Task goal
Output the lines from the top of the entries below to the line with "You are a GUI", both included, exactly and without pictures.

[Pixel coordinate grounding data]
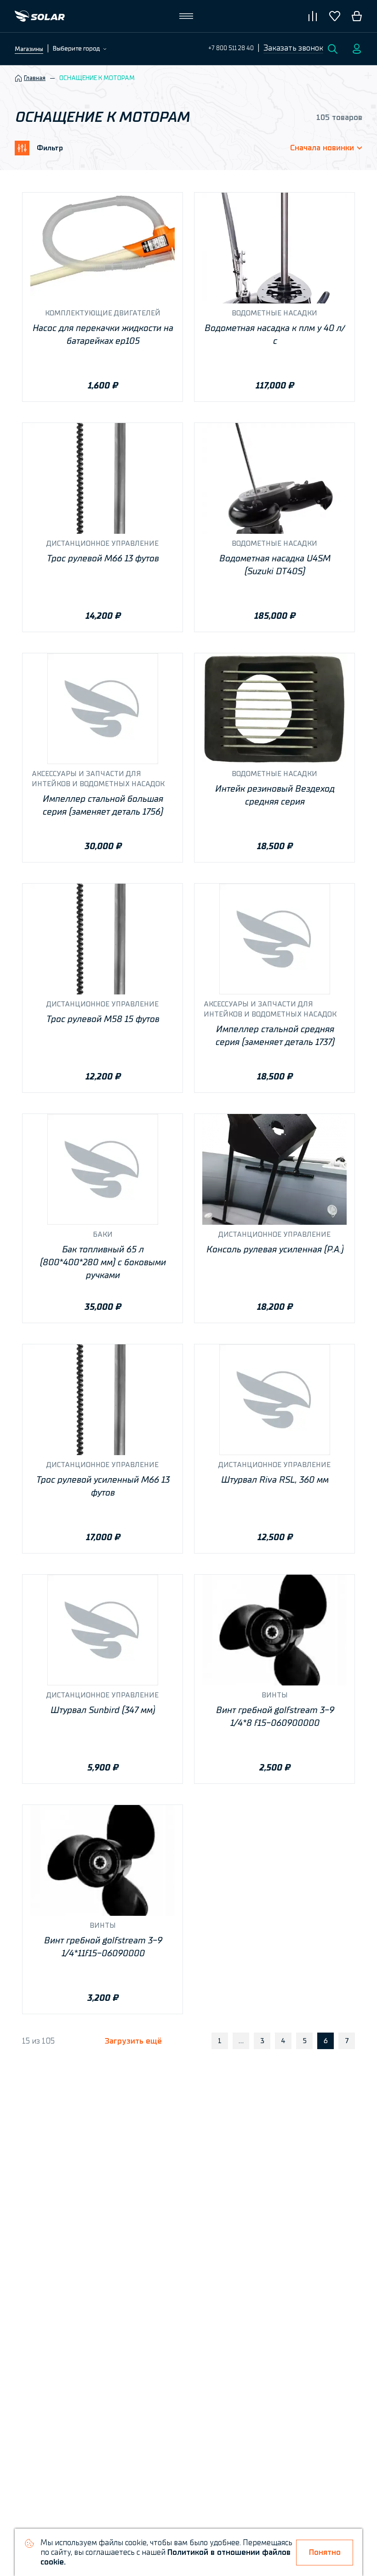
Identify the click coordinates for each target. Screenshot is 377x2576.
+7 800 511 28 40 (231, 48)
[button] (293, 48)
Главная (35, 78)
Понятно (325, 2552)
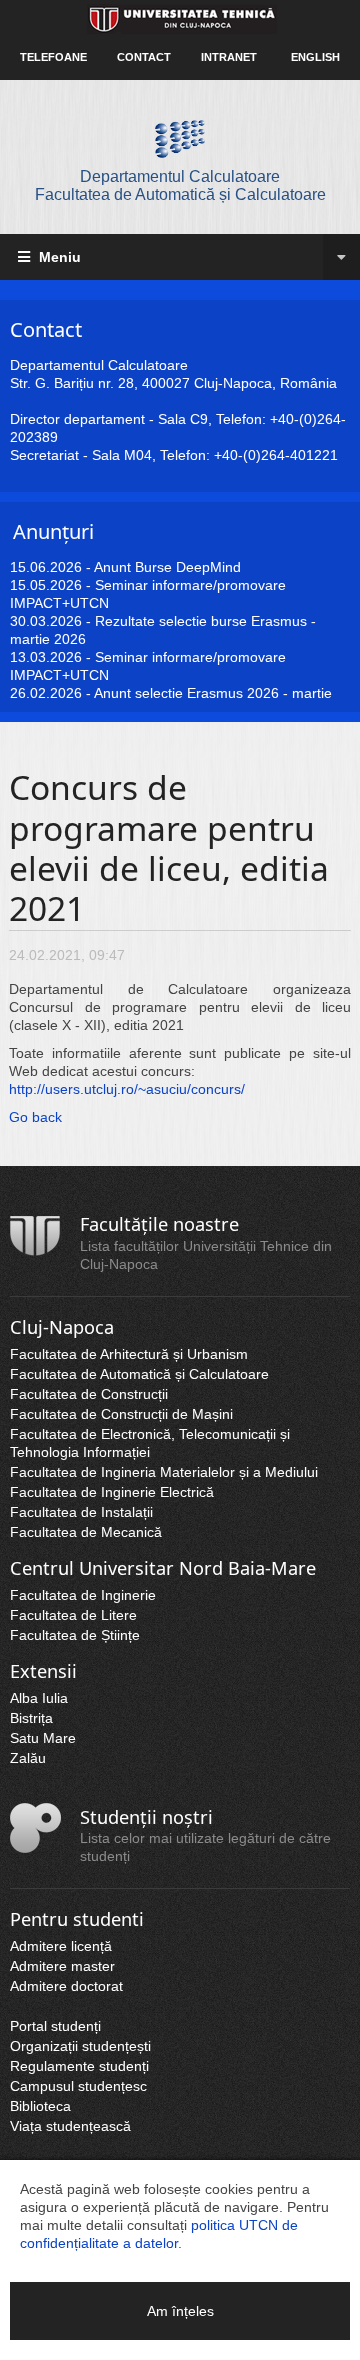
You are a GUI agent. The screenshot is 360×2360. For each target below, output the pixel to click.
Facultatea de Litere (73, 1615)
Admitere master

Response to the task
Identify the click coordinates for each target. Screenshot is 377x2576.
+7 800 511 28 40 (231, 48)
[button] (293, 48)
Главная (35, 78)
Понятно (325, 2552)
You are a GUI agent. The screenshot is 360×2360. For each target below, output the pixel to click.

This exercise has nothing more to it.